**TASK:**
Could you print each line of the material below exactly?

**SUPPLIED RECORDS:**
= = = = = = =

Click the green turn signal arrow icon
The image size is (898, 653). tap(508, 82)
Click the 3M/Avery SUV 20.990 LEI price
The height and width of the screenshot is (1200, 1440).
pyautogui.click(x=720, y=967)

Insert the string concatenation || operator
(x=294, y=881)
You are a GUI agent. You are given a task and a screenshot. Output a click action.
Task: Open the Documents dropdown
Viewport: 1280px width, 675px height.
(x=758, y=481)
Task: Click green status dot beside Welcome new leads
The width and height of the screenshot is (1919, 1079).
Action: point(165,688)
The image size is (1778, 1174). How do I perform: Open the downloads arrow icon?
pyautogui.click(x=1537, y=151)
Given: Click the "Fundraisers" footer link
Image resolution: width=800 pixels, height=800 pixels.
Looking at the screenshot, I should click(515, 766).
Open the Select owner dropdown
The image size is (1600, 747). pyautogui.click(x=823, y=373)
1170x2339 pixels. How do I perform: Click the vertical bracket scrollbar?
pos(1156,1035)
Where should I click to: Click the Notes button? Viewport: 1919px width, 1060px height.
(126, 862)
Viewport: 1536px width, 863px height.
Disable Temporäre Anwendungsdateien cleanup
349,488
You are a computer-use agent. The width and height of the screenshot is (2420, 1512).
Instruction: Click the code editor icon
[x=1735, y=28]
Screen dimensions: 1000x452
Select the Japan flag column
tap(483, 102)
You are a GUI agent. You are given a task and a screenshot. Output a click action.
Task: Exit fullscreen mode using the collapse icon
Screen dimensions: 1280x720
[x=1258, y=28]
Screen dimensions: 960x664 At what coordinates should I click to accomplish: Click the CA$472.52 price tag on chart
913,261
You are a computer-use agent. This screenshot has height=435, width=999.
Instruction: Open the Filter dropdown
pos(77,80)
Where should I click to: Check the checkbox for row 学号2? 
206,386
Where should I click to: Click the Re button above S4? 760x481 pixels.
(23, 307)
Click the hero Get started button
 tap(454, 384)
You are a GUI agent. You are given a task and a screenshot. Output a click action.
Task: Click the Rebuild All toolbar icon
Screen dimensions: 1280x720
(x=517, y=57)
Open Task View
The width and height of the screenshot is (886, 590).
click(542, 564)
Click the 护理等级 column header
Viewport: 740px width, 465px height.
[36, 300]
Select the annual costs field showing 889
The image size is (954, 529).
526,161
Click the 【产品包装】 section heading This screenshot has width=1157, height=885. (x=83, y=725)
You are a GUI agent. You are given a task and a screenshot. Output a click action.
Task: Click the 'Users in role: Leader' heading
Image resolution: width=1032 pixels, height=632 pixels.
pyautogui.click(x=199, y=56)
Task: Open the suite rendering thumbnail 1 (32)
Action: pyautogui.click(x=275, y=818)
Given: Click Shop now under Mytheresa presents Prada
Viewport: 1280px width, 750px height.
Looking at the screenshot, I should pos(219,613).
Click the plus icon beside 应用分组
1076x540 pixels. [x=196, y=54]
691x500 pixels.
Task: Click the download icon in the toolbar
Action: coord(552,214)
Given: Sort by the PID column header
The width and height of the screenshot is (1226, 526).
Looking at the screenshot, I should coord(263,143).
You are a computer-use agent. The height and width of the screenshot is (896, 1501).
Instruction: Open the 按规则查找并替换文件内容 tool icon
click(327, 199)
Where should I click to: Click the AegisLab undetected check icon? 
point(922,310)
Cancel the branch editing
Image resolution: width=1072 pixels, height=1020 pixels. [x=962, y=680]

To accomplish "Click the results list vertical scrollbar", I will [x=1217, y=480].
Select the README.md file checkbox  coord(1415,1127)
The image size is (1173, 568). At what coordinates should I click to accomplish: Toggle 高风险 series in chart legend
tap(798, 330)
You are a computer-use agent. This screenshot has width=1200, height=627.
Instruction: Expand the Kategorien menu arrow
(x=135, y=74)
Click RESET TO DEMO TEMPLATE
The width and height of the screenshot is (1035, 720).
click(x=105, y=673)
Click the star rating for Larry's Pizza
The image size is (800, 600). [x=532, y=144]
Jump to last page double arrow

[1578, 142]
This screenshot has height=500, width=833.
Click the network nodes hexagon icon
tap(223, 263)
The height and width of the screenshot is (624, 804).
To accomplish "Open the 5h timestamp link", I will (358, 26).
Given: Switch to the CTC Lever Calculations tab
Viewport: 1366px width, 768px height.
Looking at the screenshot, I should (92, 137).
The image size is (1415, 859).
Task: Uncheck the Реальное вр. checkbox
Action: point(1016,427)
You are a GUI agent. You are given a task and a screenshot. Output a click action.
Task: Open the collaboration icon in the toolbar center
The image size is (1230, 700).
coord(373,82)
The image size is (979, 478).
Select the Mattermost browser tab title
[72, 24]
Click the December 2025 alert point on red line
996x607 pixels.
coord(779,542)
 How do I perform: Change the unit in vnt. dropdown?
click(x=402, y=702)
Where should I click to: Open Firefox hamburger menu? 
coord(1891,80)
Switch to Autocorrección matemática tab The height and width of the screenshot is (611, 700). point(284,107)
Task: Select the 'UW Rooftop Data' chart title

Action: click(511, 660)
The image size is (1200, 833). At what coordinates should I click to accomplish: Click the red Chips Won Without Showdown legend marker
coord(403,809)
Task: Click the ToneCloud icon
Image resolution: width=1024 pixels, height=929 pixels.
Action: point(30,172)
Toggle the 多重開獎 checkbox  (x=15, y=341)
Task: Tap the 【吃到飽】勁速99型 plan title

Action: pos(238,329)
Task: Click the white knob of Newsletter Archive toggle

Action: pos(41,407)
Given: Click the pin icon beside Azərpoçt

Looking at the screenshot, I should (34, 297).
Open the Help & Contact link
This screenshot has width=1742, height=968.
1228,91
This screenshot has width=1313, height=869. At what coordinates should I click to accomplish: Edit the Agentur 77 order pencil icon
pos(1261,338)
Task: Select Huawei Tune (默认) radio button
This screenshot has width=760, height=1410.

= = = = = = =

**OUTPUT:**
Click the green turn signal arrow icon
The image size is (898, 653). tap(508, 82)
Click the 3M/Avery SUV 20.990 LEI price
The height and width of the screenshot is (1200, 1440).
pyautogui.click(x=720, y=967)

Insert the string concatenation || operator
(x=294, y=881)
You are a GUI agent. You are given a task and a screenshot. Output a click action.
Task: Open the Documents dropdown
Viewport: 1280px width, 675px height.
(x=758, y=481)
Task: Click green status dot beside Welcome new leads
The width and height of the screenshot is (1919, 1079).
Action: point(165,688)
The image size is (1778, 1174). How do I perform: Open the downloads arrow icon?
pyautogui.click(x=1537, y=151)
Given: Click the "Fundraisers" footer link
Image resolution: width=800 pixels, height=800 pixels.
Looking at the screenshot, I should click(515, 766).
Open the Select owner dropdown
The image size is (1600, 747). pyautogui.click(x=823, y=373)
1170x2339 pixels. How do I perform: Click the vertical bracket scrollbar?
pos(1156,1035)
Where should I click to: Click the Notes button? Viewport: 1919px width, 1060px height.
(126, 862)
Viewport: 1536px width, 863px height.
Disable Temporäre Anwendungsdateien cleanup
349,488
You are a computer-use agent. The width and height of the screenshot is (2420, 1512).
Instruction: Click the code editor icon
[x=1735, y=28]
Screen dimensions: 1000x452
Select the Japan flag column
tap(483, 102)
You are a GUI agent. You are given a task and a screenshot. Output a click action.
Task: Exit fullscreen mode using the collapse icon
Screen dimensions: 1280x720
[x=1258, y=28]
Screen dimensions: 960x664 At what coordinates should I click to accomplish: Click the CA$472.52 price tag on chart
913,261
You are a computer-use agent. This screenshot has height=435, width=999.
Instruction: Open the Filter dropdown
pos(77,80)
Where should I click to: Check the checkbox for row 学号2? 
206,386
Where should I click to: Click the Re button above S4? 760x481 pixels.
(23, 307)
Click the hero Get started button
 tap(454, 384)
You are a GUI agent. You are given a task and a screenshot. Output a click action.
Task: Click the Rebuild All toolbar icon
Screen dimensions: 1280x720
(x=517, y=57)
Open Task View
The width and height of the screenshot is (886, 590).
click(542, 564)
Click the 护理等级 column header
Viewport: 740px width, 465px height.
[36, 300]
Select the annual costs field showing 889
The image size is (954, 529).
526,161
Click the 【产品包装】 section heading This screenshot has width=1157, height=885. (x=83, y=725)
You are a GUI agent. You are given a task and a screenshot. Output a click action.
Task: Click the 'Users in role: Leader' heading
Image resolution: width=1032 pixels, height=632 pixels.
pyautogui.click(x=199, y=56)
Task: Open the suite rendering thumbnail 1 (32)
Action: pyautogui.click(x=275, y=818)
Given: Click Shop now under Mytheresa presents Prada
Viewport: 1280px width, 750px height.
Looking at the screenshot, I should pos(219,613).
Click the plus icon beside 应用分组
1076x540 pixels. [x=196, y=54]
691x500 pixels.
Task: Click the download icon in the toolbar
Action: coord(552,214)
Given: Sort by the PID column header
The width and height of the screenshot is (1226, 526).
Looking at the screenshot, I should coord(263,143).
You are a computer-use agent. The height and width of the screenshot is (896, 1501).
Instruction: Open the 按规则查找并替换文件内容 tool icon
click(327, 199)
Where should I click to: Click the AegisLab undetected check icon? 
point(922,310)
Cancel the branch editing
Image resolution: width=1072 pixels, height=1020 pixels. [x=962, y=680]

To accomplish "Click the results list vertical scrollbar", I will [x=1217, y=480].
Select the README.md file checkbox  coord(1415,1127)
The image size is (1173, 568). At what coordinates should I click to accomplish: Toggle 高风险 series in chart legend
tap(798, 330)
You are a computer-use agent. This screenshot has width=1200, height=627.
Instruction: Expand the Kategorien menu arrow
(x=135, y=74)
Click RESET TO DEMO TEMPLATE
The width and height of the screenshot is (1035, 720).
click(x=105, y=673)
Click the star rating for Larry's Pizza
The image size is (800, 600). [x=532, y=144]
Jump to last page double arrow

[1578, 142]
This screenshot has height=500, width=833.
Click the network nodes hexagon icon
tap(223, 263)
The height and width of the screenshot is (624, 804).
To accomplish "Open the 5h timestamp link", I will (358, 26).
Given: Switch to the CTC Lever Calculations tab
Viewport: 1366px width, 768px height.
Looking at the screenshot, I should (92, 137).
The image size is (1415, 859).
Task: Uncheck the Реальное вр. checkbox
Action: point(1016,427)
You are a GUI agent. You are given a task and a screenshot. Output a click action.
Task: Open the collaboration icon in the toolbar center
The image size is (1230, 700).
coord(373,82)
The image size is (979, 478).
Select the Mattermost browser tab title
[72, 24]
Click the December 2025 alert point on red line
996x607 pixels.
coord(779,542)
 How do I perform: Change the unit in vnt. dropdown?
click(x=402, y=702)
Where should I click to: Open Firefox hamburger menu? 
coord(1891,80)
Switch to Autocorrección matemática tab The height and width of the screenshot is (611, 700). point(284,107)
Task: Select the 'UW Rooftop Data' chart title

Action: click(511, 660)
The image size is (1200, 833). At what coordinates should I click to accomplish: Click the red Chips Won Without Showdown legend marker
coord(403,809)
Task: Click the ToneCloud icon
Image resolution: width=1024 pixels, height=929 pixels.
Action: point(30,172)
Toggle the 多重開獎 checkbox  (x=15, y=341)
Task: Tap the 【吃到飽】勁速99型 plan title

Action: pos(238,329)
Task: Click the white knob of Newsletter Archive toggle

Action: pos(41,407)
Given: Click the pin icon beside Azərpoçt

Looking at the screenshot, I should (34, 297).
Open the Help & Contact link
This screenshot has width=1742, height=968.
1228,91
This screenshot has width=1313, height=869. At what coordinates should I click to accomplish: Edit the Agentur 77 order pencil icon
pos(1261,338)
Task: Select Huawei Tune (默认) radio button
This screenshot has width=760, height=1410.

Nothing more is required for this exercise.